_Passage shown_

■ ■ ■ ■ ■ ■ ■

Matplotlib and Seaborn for Data Visualization

Matplotlib and Seaborn for Data Visualization - Python

Examples to learn Matplotlib and Seaborn for Data Visualization.

Install Numpy, Matplotlib, and Seaborn with the following commands on Terminal/Command Prompt

pip install numpy OR conda install numpy
pip install matplotlib OR conda install matplotlib
pip install seaborn OR conda install seaborn

Run the following in Jupyter Notebook

import matplotlib.pyplot as plt
%matplotlib inline
import numpy as np
x = np.random.rand(50)
x.sort()
print(x)

y = x**2
print(y)

Plot with red line

plt.plot(x, y, 'r-')
plt.show()

Plot with dotted red line

plt.plot(x, y,'r--')
plt.show()

Plot with dots

plt.plot(x, y,'r.')
plt.show()

Plot with '+' sign

plt.plot(x, y,'r+')
plt.show()

Plot with labels of x and y and title

plt.plot(x, y, 'r.')
plt.xlabel('Number')
plt.ylabel('Square')
plt.title('y = x**2')

Plot two or more using subplot

plt.subplot(1,2,1)
plt.plot(x,y,'r,')

■ ■ ■ ■ ■ ■ ■

_Dataset extract_
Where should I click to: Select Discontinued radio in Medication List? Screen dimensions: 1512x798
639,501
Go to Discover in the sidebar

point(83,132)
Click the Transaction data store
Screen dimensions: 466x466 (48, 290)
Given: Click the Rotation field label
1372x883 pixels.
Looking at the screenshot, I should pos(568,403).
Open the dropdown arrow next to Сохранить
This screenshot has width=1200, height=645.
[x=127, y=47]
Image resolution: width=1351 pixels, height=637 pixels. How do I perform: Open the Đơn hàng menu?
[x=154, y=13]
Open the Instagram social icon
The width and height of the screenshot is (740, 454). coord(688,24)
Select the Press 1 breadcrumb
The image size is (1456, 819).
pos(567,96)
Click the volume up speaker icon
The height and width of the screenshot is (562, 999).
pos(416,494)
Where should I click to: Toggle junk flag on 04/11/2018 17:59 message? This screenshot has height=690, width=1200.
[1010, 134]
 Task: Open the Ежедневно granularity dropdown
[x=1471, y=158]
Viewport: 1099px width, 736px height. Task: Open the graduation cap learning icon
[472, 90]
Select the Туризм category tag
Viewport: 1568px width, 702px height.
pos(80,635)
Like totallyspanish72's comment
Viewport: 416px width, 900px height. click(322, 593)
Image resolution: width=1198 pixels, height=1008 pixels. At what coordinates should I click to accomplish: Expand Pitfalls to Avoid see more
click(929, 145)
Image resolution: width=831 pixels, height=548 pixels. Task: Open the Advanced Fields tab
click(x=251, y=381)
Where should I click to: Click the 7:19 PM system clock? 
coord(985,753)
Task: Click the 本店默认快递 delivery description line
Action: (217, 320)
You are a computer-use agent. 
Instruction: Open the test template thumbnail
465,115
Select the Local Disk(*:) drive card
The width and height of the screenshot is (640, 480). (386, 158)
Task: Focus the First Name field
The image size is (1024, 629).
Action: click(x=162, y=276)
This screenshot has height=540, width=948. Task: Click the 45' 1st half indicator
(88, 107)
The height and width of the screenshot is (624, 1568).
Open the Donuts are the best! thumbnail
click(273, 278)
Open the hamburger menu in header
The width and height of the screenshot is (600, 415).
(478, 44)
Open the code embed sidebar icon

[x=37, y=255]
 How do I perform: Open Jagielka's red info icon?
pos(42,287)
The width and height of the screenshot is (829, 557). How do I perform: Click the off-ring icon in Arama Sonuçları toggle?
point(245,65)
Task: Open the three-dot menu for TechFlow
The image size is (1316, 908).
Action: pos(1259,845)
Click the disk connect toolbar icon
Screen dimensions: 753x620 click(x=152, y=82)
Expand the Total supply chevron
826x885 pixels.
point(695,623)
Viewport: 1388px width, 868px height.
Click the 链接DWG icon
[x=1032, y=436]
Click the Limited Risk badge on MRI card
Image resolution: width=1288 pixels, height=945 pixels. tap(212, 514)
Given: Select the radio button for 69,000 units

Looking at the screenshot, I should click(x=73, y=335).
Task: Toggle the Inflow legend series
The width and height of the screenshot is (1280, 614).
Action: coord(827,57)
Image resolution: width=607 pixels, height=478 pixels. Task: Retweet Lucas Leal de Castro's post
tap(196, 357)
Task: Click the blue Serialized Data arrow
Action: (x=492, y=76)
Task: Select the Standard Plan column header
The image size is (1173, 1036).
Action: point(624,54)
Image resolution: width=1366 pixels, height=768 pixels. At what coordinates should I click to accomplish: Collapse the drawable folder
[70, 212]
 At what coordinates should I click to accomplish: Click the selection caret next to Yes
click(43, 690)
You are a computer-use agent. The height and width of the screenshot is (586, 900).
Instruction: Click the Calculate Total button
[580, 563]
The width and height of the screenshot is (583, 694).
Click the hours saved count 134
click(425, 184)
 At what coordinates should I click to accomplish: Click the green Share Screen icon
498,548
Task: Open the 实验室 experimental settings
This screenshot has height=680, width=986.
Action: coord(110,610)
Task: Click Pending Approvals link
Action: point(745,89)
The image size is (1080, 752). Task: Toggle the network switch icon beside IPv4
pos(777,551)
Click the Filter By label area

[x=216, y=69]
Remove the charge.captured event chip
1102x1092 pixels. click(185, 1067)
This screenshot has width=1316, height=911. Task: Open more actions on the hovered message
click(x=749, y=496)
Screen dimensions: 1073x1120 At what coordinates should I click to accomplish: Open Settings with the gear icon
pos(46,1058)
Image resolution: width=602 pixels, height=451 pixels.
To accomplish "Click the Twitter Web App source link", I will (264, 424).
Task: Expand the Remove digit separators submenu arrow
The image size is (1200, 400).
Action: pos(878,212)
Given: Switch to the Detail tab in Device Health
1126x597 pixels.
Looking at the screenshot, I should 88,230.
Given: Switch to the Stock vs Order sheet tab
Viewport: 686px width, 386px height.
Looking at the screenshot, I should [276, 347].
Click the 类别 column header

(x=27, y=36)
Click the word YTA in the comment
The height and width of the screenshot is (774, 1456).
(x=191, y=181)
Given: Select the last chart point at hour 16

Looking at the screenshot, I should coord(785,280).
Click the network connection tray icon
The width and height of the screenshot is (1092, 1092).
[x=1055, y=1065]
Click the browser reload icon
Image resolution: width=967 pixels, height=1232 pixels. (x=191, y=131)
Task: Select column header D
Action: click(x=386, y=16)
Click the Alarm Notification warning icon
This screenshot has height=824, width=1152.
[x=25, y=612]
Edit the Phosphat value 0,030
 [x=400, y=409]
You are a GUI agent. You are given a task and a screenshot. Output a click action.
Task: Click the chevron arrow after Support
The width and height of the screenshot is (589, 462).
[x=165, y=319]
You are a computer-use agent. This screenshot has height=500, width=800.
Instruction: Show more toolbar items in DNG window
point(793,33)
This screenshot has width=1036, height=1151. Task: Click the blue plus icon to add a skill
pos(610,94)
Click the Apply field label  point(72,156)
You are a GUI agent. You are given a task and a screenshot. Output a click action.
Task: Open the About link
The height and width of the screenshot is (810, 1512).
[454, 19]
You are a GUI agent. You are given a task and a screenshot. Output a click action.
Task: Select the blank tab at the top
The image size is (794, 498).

■ ■ ■ ■ ■ ■ ■

_Short problem A_
Translate this sentence from the Matplotlib and Seaborn tutorial into Spanish: "Install Numpy, Matplotlib, and Seaborn with the following commands on Terminal/Command Prompt."
_Short problem B_
Continue the Matplotlib and Seaborn tutorial from the point where it stops.

_Result A_
Instale Numpy, Matplotlib y Seaborn con los siguientes comandos en la Terminal o el Símbolo del sistema.

_Result B_
plt.subplot(1,2,2)
plt.plot(y,x,'b,')

Plot using 'figure'

fig = plt.figure()
a = fig.add_axes([0,0,1,1])
a.plot(x,y,'r.')
a.set_xlabel('X Label')
a.set_ylabel('Y Label')
a.set_title('Title')

Plot second inside first using 'figure'

fig = plt.figure()
axes1 = fig.add_axes([0,0,1,1])
axes2 = fig.add_axes([0.1,0.6,0.4,0.3])
axes1.plot(x,y)
axes1.set_title('Larger Plot')
axes2.plot(x,y**2)
axes2.set_title('Smaller Plot')

Plot side by side

fig, axes = plt.subplots(nrows=1,ncols=2)
axes[0].plot(x,y)
axes[0].set_title('Title 1')
axes[1].plot(y,x)
axes[1].set_title('Title 2')
plt.tight_layout()

Set custom size of chart

fig = plt.figure(figsize=(8,2))
ax = fig.add_axes([0,0,1,1])
ax.plot(x,y)

Multiple charts with custom sizes

fig, ax = plt.subplots(nrows=2,ncols=1,figsize=(8,4))
ax[0].plot(x,y)
ax[1].plot(x,y**2)
plt.tight_layout()

Save chart in image file

fig.savefig('my_picture.png', dpi=300)

Two lines in one chart

fig = plt.figure()
ax = fig.add_axes([0,0,1,1])
ax.plot(x, y, 'r--',label="x=y")
ax.plot(x, y**2, 'g-.', label="x=y**2")
ax.legend(loc=(0.02,0.85))

A part of the chart

fig = plt.figure()
ax = fig.add_axes([0,0,1,1])
ax.plot(x,y,color="purple", linewidth=3, alpha=0.5, linestyle='steps', marker="s", markersize=20, markerfacecolor="yellow", markeredgewidth=3, markeredgecolor="green")
ax.set_xlim([0.3,0.7])
ax.set_ylim([0.3,0.7])

Scattered Chart

plt.scatter(x,y)

Histogram Chart

plt.hist(x)

Box Chart

plt.boxplot([x,y],vert=True, patch_artist=True)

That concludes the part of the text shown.